晴人(はると)くん! あきらめないで!」

「晴人! 噛みつけ! 暴れろ!」


 ふたりとも隠れることもせず叫んでくれている。

 人喰イはそれには構わず、僕を口へと運んだ。

 もう時間が無い。僕は触腕の怪力に抗いながら精一杯の声を振り絞った。


「恋! おまえに初めて! 会ったときから!」


 地上の二人が黙った。僕の言葉を聞いてくれている。


「ずっと! 思ってたんだ!」


 だしぬけに、身体が宙に浮いた。

 僕を口に放り込むべく触腕が束縛を解いたのだ。

 新宿全域に届くほどの大声で叫んだ。


「ジーパン! うらおもて逆だぞ!」


 そうなのだ。最初から気付いていた。恋のジーパンは裏返っていた。

 Tシャツ程度ならまだしも、なんでジーパンの裏と表を間違えるかな。

 重力に従って口の中へと落下するさなか、恋の顔が見えた。

「へ?」という戸惑いから始まり、綺麗可愛い顔面が急速に赤く染まった。いや。輝いた。


 見えたのはそこまでだ。

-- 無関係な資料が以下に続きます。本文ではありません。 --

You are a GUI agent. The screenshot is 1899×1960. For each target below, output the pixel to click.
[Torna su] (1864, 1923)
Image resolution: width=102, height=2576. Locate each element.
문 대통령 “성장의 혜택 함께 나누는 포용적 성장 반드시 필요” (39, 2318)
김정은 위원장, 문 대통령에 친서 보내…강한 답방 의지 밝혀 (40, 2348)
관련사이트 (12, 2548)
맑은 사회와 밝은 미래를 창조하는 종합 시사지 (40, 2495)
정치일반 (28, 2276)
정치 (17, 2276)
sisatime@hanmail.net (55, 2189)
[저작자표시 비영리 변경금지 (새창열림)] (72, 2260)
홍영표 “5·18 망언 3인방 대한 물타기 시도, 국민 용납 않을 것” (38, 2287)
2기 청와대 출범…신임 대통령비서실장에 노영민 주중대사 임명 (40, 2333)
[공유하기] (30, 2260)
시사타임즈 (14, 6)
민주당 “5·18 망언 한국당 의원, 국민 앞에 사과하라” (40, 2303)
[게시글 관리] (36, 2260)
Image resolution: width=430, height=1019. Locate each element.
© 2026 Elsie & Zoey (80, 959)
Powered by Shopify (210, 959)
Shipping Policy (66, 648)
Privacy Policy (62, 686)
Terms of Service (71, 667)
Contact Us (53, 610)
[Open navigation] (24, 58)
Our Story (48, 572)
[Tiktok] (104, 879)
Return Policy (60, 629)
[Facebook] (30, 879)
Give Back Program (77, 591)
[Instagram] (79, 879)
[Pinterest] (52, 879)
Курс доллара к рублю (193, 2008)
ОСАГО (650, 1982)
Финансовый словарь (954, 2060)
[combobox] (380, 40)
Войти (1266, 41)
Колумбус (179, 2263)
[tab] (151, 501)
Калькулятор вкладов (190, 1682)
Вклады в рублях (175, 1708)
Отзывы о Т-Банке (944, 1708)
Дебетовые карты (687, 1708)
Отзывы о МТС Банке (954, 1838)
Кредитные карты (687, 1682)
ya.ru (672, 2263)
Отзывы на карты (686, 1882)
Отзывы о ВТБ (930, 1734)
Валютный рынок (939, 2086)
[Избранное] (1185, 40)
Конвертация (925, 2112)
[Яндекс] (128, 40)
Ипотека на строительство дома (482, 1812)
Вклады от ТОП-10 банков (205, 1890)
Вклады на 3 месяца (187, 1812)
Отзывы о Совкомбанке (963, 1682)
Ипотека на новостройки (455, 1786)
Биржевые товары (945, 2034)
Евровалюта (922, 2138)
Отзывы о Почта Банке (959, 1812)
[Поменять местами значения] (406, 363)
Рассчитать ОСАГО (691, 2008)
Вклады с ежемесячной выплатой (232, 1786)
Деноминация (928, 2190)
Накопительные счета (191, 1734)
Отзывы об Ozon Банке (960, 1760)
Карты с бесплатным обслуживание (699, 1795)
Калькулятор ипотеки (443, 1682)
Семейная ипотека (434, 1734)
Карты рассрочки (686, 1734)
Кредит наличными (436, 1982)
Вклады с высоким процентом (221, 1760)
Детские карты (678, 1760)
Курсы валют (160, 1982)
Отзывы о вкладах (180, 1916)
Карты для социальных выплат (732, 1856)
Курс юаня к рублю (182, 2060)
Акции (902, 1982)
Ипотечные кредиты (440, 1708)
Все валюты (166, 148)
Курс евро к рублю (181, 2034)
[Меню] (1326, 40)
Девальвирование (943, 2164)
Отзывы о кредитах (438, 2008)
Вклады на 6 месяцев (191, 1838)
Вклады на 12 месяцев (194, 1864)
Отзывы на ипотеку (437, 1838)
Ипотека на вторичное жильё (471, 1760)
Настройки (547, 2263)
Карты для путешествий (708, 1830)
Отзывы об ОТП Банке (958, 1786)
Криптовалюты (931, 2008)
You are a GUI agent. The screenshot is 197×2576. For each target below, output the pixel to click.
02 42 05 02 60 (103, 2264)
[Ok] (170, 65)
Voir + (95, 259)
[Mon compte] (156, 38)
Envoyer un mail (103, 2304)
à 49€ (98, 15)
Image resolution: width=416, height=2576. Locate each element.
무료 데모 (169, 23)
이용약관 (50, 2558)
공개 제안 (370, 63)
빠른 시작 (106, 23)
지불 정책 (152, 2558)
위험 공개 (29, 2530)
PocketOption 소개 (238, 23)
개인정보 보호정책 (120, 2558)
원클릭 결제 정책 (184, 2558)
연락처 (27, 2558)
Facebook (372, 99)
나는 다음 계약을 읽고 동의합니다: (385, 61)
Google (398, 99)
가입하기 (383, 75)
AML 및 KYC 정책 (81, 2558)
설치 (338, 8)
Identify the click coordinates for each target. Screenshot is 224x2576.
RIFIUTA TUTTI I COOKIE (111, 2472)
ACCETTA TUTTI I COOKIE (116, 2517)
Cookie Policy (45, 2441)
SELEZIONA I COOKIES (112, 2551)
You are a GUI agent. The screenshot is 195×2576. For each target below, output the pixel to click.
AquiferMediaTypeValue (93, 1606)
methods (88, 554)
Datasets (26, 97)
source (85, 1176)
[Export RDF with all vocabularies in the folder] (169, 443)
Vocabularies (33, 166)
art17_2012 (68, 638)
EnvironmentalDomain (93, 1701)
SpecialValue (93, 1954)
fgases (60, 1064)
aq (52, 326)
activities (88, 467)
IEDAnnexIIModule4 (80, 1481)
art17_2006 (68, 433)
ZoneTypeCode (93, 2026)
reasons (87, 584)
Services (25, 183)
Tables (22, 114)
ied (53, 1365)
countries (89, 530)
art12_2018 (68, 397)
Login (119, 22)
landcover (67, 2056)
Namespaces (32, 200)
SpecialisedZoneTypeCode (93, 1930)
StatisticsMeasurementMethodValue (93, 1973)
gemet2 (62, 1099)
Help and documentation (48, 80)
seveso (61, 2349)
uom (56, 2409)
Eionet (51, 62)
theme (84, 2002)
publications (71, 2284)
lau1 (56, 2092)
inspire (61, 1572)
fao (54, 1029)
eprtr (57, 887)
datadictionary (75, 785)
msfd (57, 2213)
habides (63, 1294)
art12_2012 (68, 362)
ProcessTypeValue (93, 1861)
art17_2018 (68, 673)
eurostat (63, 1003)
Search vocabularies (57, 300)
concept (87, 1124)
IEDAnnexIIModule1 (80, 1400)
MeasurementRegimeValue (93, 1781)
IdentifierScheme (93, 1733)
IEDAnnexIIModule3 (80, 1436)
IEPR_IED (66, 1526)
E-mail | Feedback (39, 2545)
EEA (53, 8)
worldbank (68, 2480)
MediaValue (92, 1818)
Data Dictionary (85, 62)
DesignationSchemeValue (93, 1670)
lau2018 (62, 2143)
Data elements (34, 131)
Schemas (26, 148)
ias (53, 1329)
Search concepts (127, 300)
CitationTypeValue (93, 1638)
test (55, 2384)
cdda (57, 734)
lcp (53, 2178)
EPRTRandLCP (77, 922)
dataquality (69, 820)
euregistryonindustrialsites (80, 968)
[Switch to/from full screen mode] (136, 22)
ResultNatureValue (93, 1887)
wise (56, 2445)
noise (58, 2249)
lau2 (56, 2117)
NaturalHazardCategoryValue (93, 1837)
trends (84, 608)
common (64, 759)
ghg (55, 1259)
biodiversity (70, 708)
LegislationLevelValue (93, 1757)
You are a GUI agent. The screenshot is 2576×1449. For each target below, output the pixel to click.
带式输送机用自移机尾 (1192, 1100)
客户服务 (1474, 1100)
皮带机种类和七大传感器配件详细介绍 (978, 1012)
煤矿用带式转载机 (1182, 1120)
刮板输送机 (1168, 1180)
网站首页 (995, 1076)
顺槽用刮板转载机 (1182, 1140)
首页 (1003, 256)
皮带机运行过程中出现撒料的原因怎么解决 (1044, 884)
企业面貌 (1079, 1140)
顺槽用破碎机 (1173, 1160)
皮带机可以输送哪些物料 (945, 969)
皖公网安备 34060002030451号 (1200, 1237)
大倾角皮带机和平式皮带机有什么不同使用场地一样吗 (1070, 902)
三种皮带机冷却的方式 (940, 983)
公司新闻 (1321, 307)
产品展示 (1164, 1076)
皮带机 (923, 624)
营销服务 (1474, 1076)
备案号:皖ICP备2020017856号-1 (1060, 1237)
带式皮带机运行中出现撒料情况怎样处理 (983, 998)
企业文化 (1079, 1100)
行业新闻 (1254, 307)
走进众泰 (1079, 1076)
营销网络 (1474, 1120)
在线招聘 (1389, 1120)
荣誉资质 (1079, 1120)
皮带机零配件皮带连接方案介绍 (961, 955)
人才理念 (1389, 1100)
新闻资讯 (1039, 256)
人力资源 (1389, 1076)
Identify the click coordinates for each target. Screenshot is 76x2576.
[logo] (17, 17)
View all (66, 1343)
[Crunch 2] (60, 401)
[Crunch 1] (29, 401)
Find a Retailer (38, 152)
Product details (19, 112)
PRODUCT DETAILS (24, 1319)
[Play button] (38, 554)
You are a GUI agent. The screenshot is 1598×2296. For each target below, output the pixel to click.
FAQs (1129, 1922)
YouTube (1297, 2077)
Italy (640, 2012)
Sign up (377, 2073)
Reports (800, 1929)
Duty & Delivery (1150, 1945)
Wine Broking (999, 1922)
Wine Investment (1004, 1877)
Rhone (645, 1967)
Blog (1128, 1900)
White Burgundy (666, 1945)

僕は人喰イの口の中に落下した。

 そして死んだ。

 そう思った瞬間。

 視界にまばゆいピンク色の光が差しこんだ。


「!?」


 どんという地響きのような衝撃に続いて、僕を閉じ込めている漆黒が金色の火の粉となって千切れていくのが見えた。

 崩壊の轟音と同時にあのザトウクジラのような、今はそれを引き裂いたような絶叫が鼓膜をつんざいたが、それもあっというまに途切れていく。

 僕もピンクの光線を浴びているはずだが光は身体を素通りして人喰イだけに襲いかかっていた。

 僕にとってはただ暖かかった。

 赤面した恋の頬に触れればきっとこんな感じなのだろうと思った。


「もっと早く言え馬鹿ーッ!」


 恋の怒鳴り声を遠くに聞いて心地良い無重力感を味わいながら、僕は今度こそ気を失った。